The tactics used by insurgents follow from their relative weakness: they do not have comparable weapon systems, nor do they have a stable base of operations. The general tactic used has been described5 by William S. Lind as the "DOCA loop” - disperse, orient, concentrate, act. Being dispersed except when executing an operation gives the guerrilla force survivability, whereas concentration gives the force the ability to focus its power on a target which a single insurgent cannot alone bring to bear.

What should these targets be? “The enemy’s rear, flanks, and other vulnerable spots are his vital points,” Tse-Tung writes6, “and there he must be harassed, attacked, dispersed, exhausted, and annihilated.” The insurgency must thus compensate for his lack of firepower with ingenuity in attacking the enemy’s communication and supply lines, as well as other weaknesses.

What is the Most Dangerous Form of Warfare?

Several metrics can be used to determine how dangerous a particular form warfare is:

  • Number of combatant casualties
  • Number of civilian casualties
  • Infrastructure damage
  • Economic cost
  • Loss of freedoms
  • Loss of political will or even destabilization of political system
  • Prolongation of the war
  • Reputation of the country doing the conventional fighting
  • Destructiveness of the weapons used

In conventional warfare, civilian and combatant casualties are always present.
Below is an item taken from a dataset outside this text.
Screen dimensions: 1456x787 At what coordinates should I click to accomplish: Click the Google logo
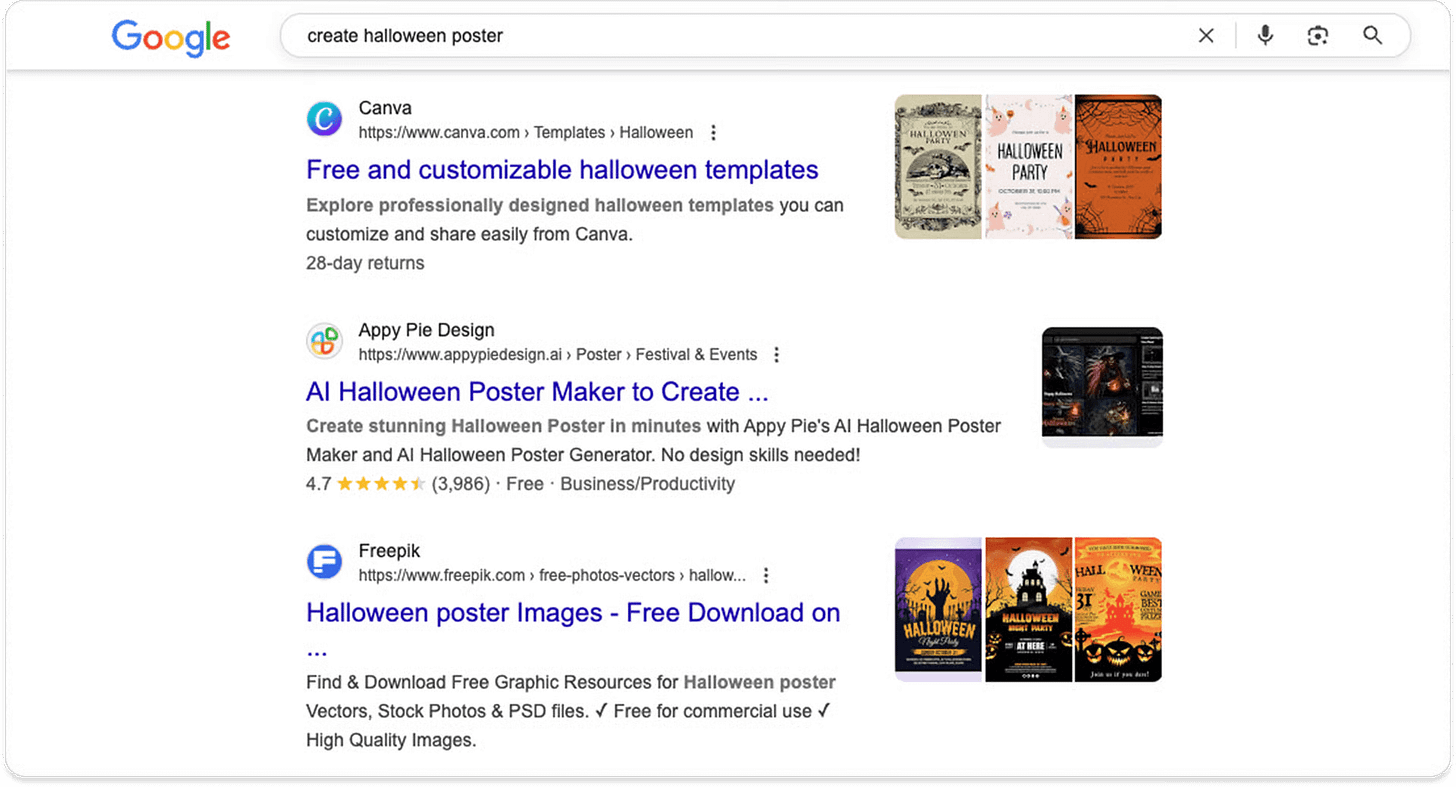point(170,37)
Indiscriminate civilian deaths have decreased considerably with the recent availability of precision-guided weapons. Still there are non-combatant casualties. With asymmetric warfare, the primary targets of the insurgents are enemy soldiers and collaborators. The number of deaths is far fewer, to the point where the taking of a life by an insurgent is closer to targeted assassination than to indiscriminate killing.
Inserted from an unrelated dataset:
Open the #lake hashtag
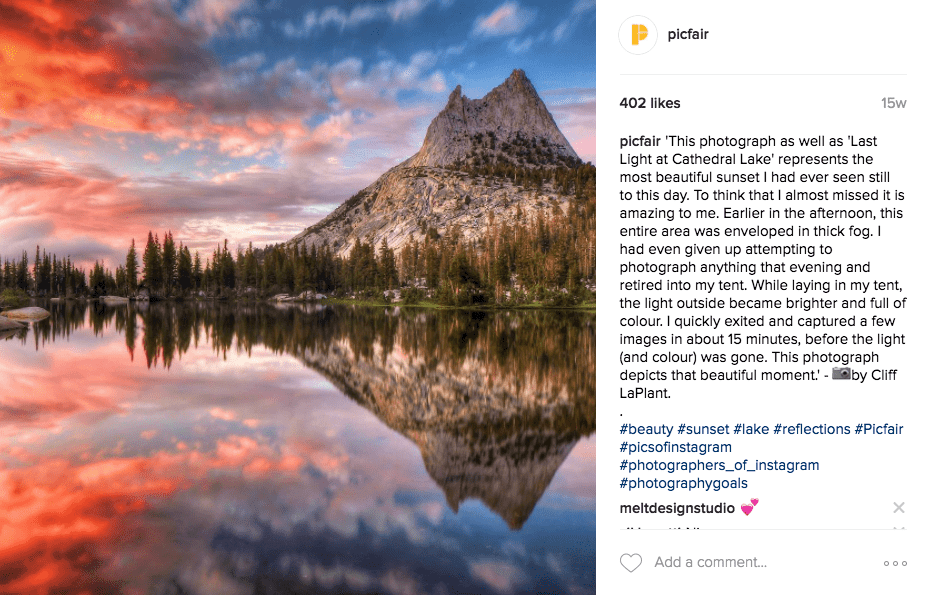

Infrastructure has been a target in both symmetric and asymmetric warfare. In asymmetric warfare, when an attack on infrastructure fails, the insurgents either try again or move to the next target. Compare this with how failed infrastructure attacks evolve in conventional war. The “Bomber Mafia”2 (a group of USAAF commanders who advocated using long-range heavy bombers to defeat Nazi Germany) wanted to use precision bombing against German industries and military targets; when this plan proved unworkable, they switched to using area incendiary weapons against cities in Japan.

The loss of freedom through conscription, taxation, inward-pointing intelligence services, propaganda, and media manipulation have always been higher in conventional warfare. This damages the reputation of the country doing conventional fighting, weakening its presence on the international stage as well as damaging the political will (the consent) of the populace. Propaganda is also part of asymmetrical warfare, but it is aimed only against the conventional opponent.

While the longest wars in American history were asymmetric wars - the War in Afghanistan and the Vietnam War (lasting just under 20 years each) - there have been conventional wars that lasted far longer, such as the Roman-Germanic Wars (708 years). The most prolonged conventional war was the Reconquista, which lasted for 781 years.

Finally, the destructive power of the weapons used must be compared. Nuclear weapons have been used in conventional wars, as has mustard gas and other chemical agents. There are no analogs in asymmetric warfare.

For these reasons, conventional wars are the most dangerous. They are the costliest in terms of life, treasury, and political freedoms.

References

1. Freedman, L. (2013). Strategy: A History. Oxford University Press.

2. Gladwell, M. (2021). The Bomber Mafia: A Dream, a Temptation, and the Longest Night of the Second World War. Little, Brown, and Company.

3. Lawrence, T.E., (1920) The Evolution of a Revolt. Praetorian Press.

4. Lettow-Vorbeck, P. v. (2022). My Reminiscences of East Africa. Good Press.

5. Lind, W. S. & Thiele, G. A. (2015). 4th Generation Warfare Handbook. Castalia House. Retrieved 28 March 2024 from https://ia802901.us.archive.org/27/items/4thGenerationWarfareHandbookWilliamS.Lind28129/4th_Generation_Warfare_Handbook_-_William_S._Lind%25281%2529.pdf

6. Tse-Tung, M. (2015). Mao Tse-Tung on Guerrilla Warfare, Samuel B. Griffith, trans. Hauraki Publishing.